● **PARTS OF THE EXERCISE**:
**1.** Print the stretch of the camping passage from "For instance, when" through "that’s their business.".
**2.** In the camping passage, what does the writer carry when heading into bear country?
**3.** Shorten the paragraph of the camping passage that begins "I get it, you've camped your whole life", keeping its main points.

Accept That Your Way Isn’t the Only Way.

I get it, you’ve camped your whole life and have a certain way you like to do it. This may come as a surprise, but your way isn’t the right or only way to camp. The same applies for any type of outdoor adventure. There’s no right or wrong way to adventure (for the most part). So, does it really matter if someone has a different approach? 

For instance, when I head into bear country, I carry bear spray and know how to use it. But, I saw many people on the trail that didn’t. That’s cool. It’s up to each of us to have a personal safety plan. And if their plan is to not have bear spray, that’s their business.

Okay, there’s one exception.

If someone else’s behavior is putting you at risk in any way, that’s not ok. In some situations, this will require swift action on your part but if the situation isn’t urgent, try to educate them in a helpful way.

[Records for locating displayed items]

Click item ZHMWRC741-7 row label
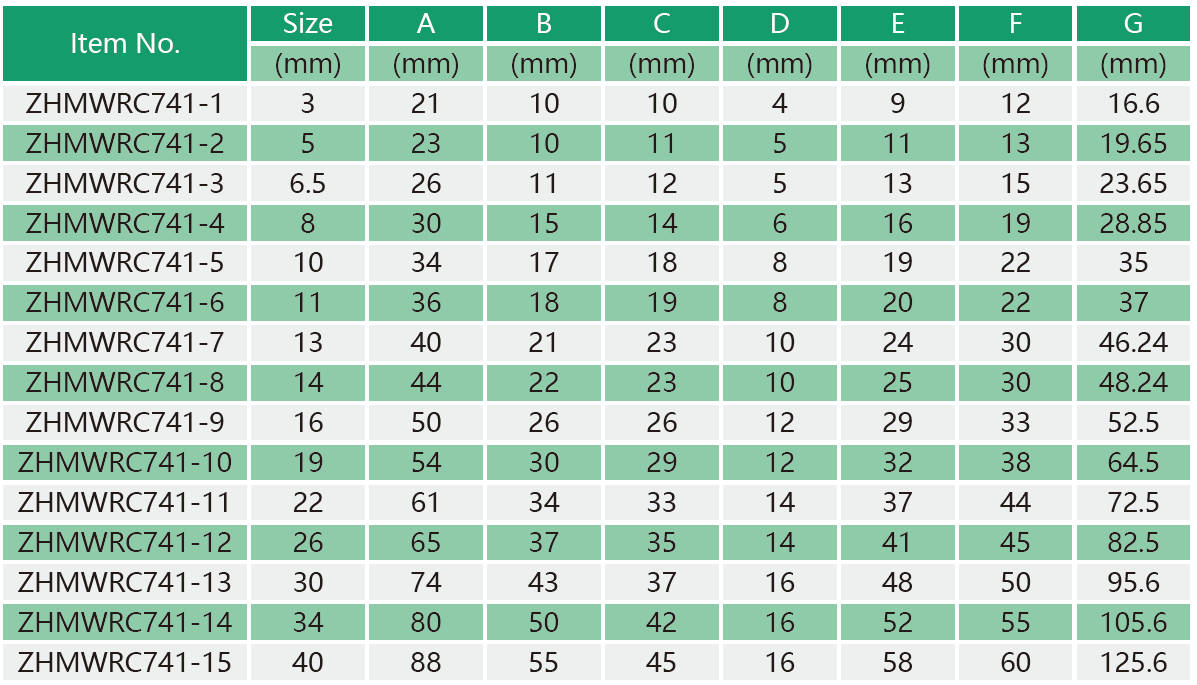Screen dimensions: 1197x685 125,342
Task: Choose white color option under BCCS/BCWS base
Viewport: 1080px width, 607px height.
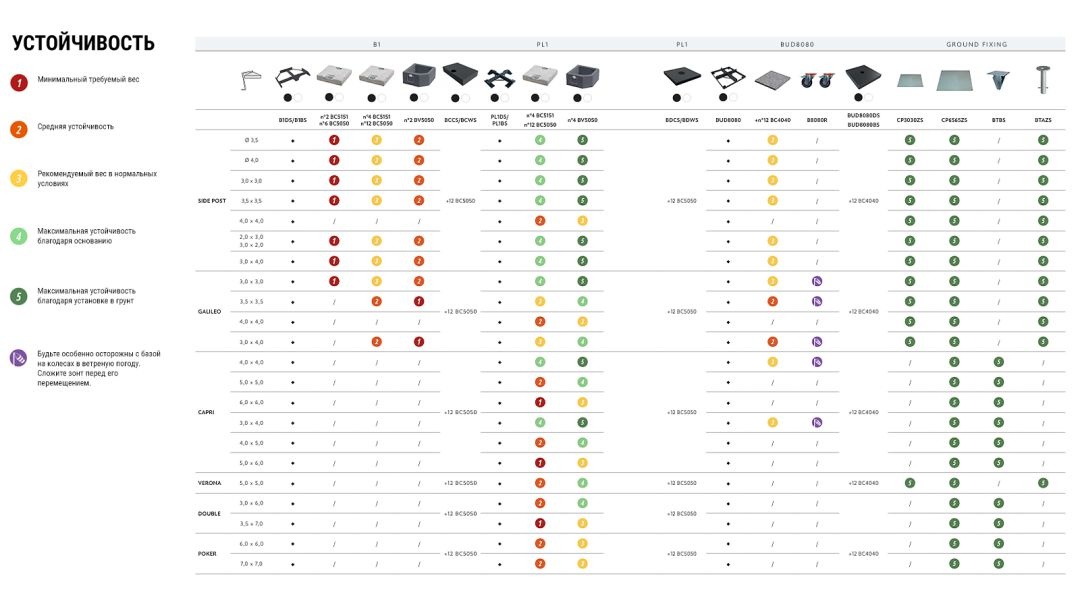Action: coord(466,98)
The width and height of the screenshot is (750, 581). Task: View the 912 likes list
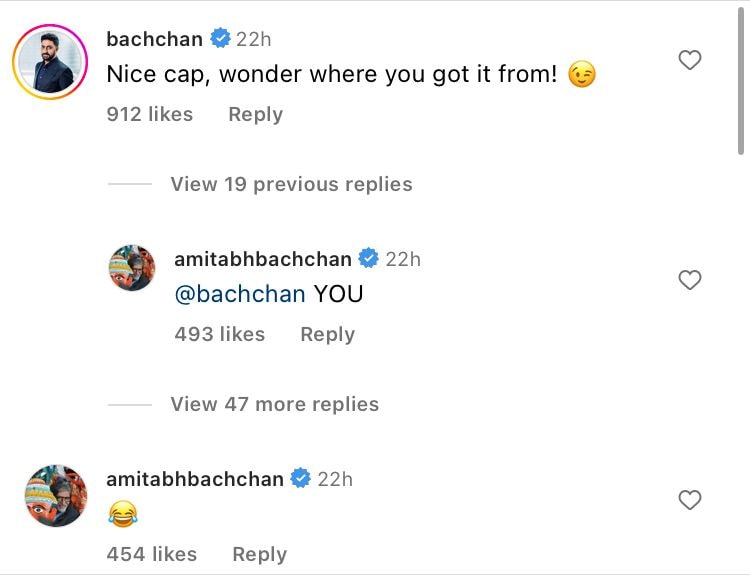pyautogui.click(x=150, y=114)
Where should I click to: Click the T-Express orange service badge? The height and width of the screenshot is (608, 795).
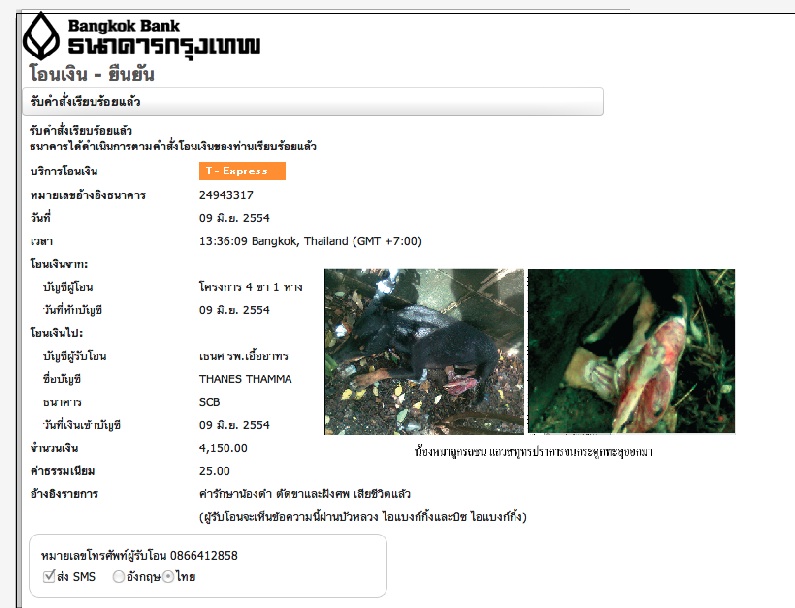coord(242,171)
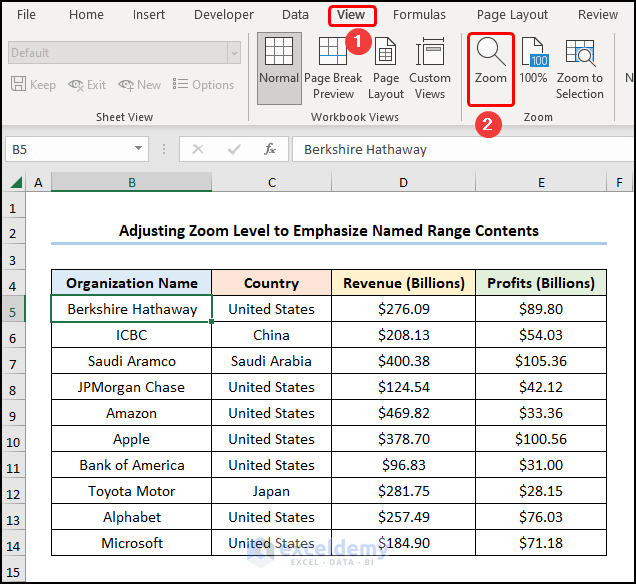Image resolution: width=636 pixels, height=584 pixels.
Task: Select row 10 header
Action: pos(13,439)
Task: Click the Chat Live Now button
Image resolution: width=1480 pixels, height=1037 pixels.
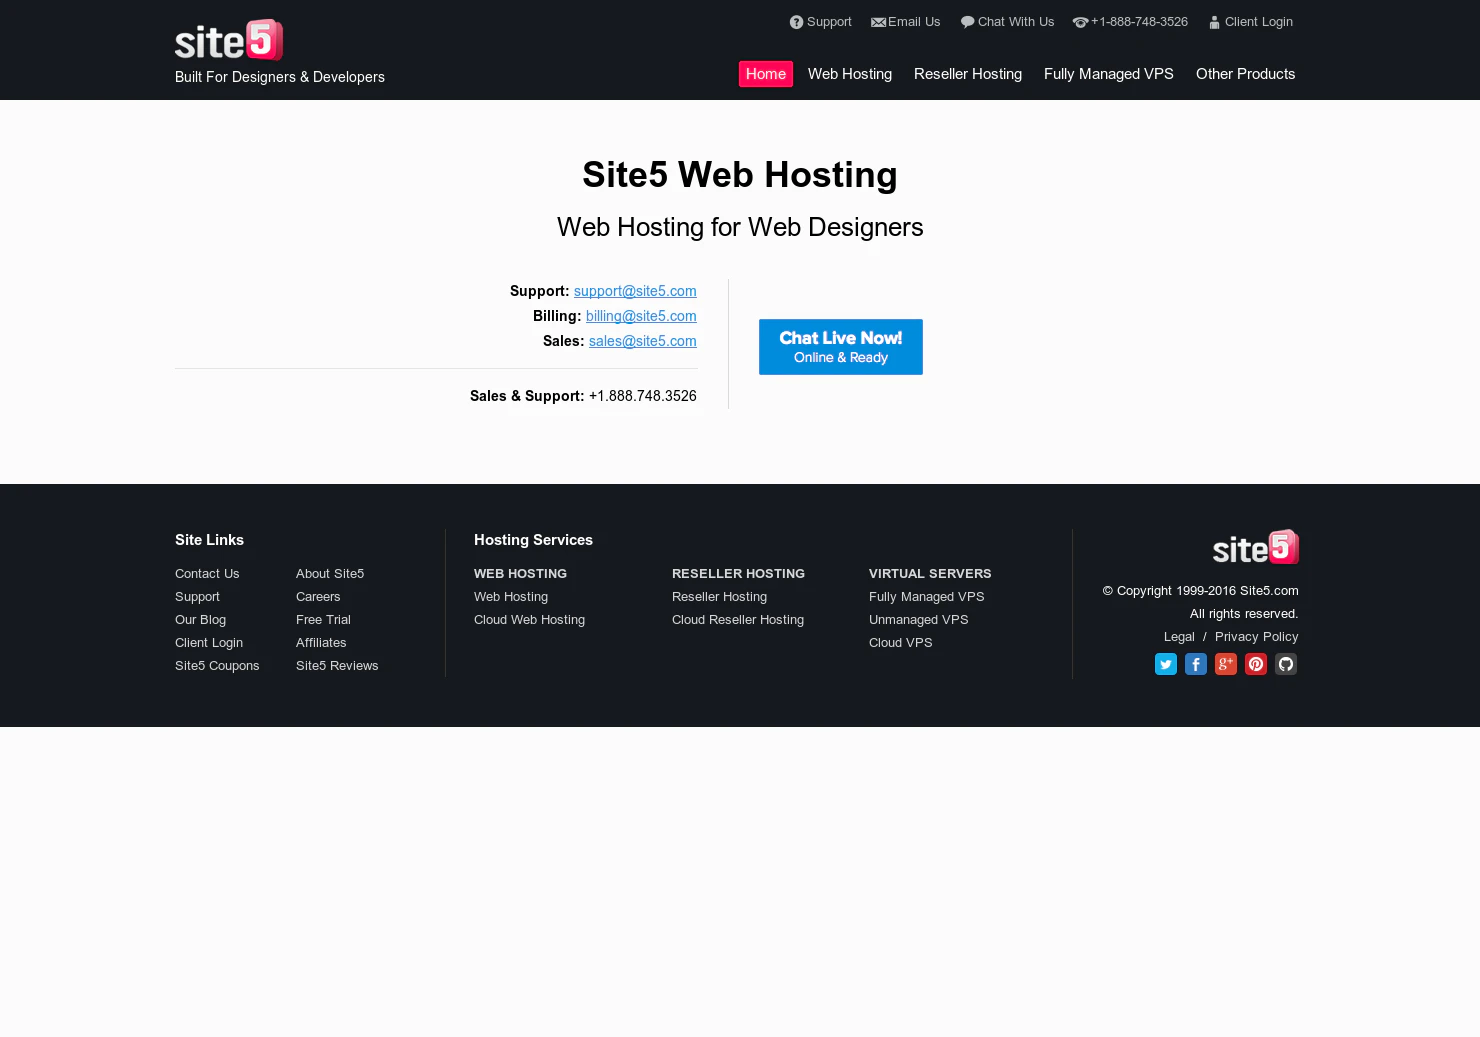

● **SOLUTION SET**:
**1.**
For instance, when I head into bear country, I carry bear spray and know how to use it. But, I saw many people on the trail that didn’t. That’s cool. It’s up to each of us to have a personal safety plan. And if their plan is to not have bear spray, that’s their business.

**2.** Bear spray.

**3.** Even if you've camped all your life and have a favorite way of doing it, your way isn't the only right one, and the same goes for any outdoor adventure. There's mostly no right or wrong way to adventure, so someone else's different approach hardly matters.